おそらくその『血』が必要だと考えたのかもしれません。だから生死を問わなかった。
封印を解くだけでなく、『暗黒竜ノックス』を制御するにも『ツゥーラント家』の血が必要なのかもしれない……と考えると、今までのことが説明がつく。というのが私の考えなのですが」
「その『暗黒竜ノックス』って、『英雄リスター』の伝説では、この世界の半分を焦土と化した……という邪竜という存在だったと思うけど……」
この世界――この『トリアンド王国建国記』の伝説で、『英雄リスター』は『光輝竜シュナーク』の息子で、この世界の勇者となり、この大地を支配していた『暗黒竜ノックス』を倒してその体を封印し、この大地にあった小さな国のお姫様と結婚して『トリアンド王国』を築いた……というのがこの国の『建国記』だったんだけど。
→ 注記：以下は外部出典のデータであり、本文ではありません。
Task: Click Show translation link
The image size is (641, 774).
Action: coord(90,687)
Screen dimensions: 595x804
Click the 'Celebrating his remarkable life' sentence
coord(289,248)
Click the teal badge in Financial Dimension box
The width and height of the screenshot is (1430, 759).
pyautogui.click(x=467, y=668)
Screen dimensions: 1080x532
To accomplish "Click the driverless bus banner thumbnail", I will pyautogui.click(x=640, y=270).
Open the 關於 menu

どうしてリューリの家が、その『暗黒竜ノックス』を倒して封印した英雄の子孫なんだよっ。
マリアーナの王家『レディクリクス家』はどうしたっ!?
「この国の伝説ですけど、これはマリアーナ様にお聞きしたいのですが、『光輝竜シュナーク』の子孫は『英雄リスター』ではなく、その妻となった『カテリーナ・レディクリクス』様……『レディクリクス家』がそうであって、『英雄リスター・ツゥーラント』こそが『暗黒竜ノックス』の子孫であった。
という伝説としては、都合の悪い事実があったということではないですか?」
カリスに笑顔で問われ、マリアーナがめずらしくバツの悪そうな表情で、私に救いの視線を向けてきた。
「伝説ではありがちだよね。英雄に都合の悪い事実があると、それを隠ぺいして勝手に変えて発表しちゃうっていう。
この伝説はもう千年以上の前の話だし、私は『実は暗黒竜ノックスの子孫でした』っていう事実でも全然問題ない。でも、そんな不確かなことでお父様たちの命が奪われたのなら、そっちの方が嫌。
そんなくだらないことで、人の命を簡単に奪うなんてことの方がずっと許せないっ」
ここは洞窟だから、私の声は空間に反響して響いた。
無意識だったけど、私は左手をぎゅっと握っていた。
「……その通りだよ、リューリ。でも、こんな伝説なんてまったく関係ない。
私も、こんな伝説に縛られて大切な人の命が奪われたとしたら、それが許せない……」
マリアーナが私に大きくうなずいてみせる。
「……では、真実を確かめに行きましょう。
それからでも遅くはありませんから……」
カリスが私たちの様子を見て、安心したように洞窟の最深部を指さした。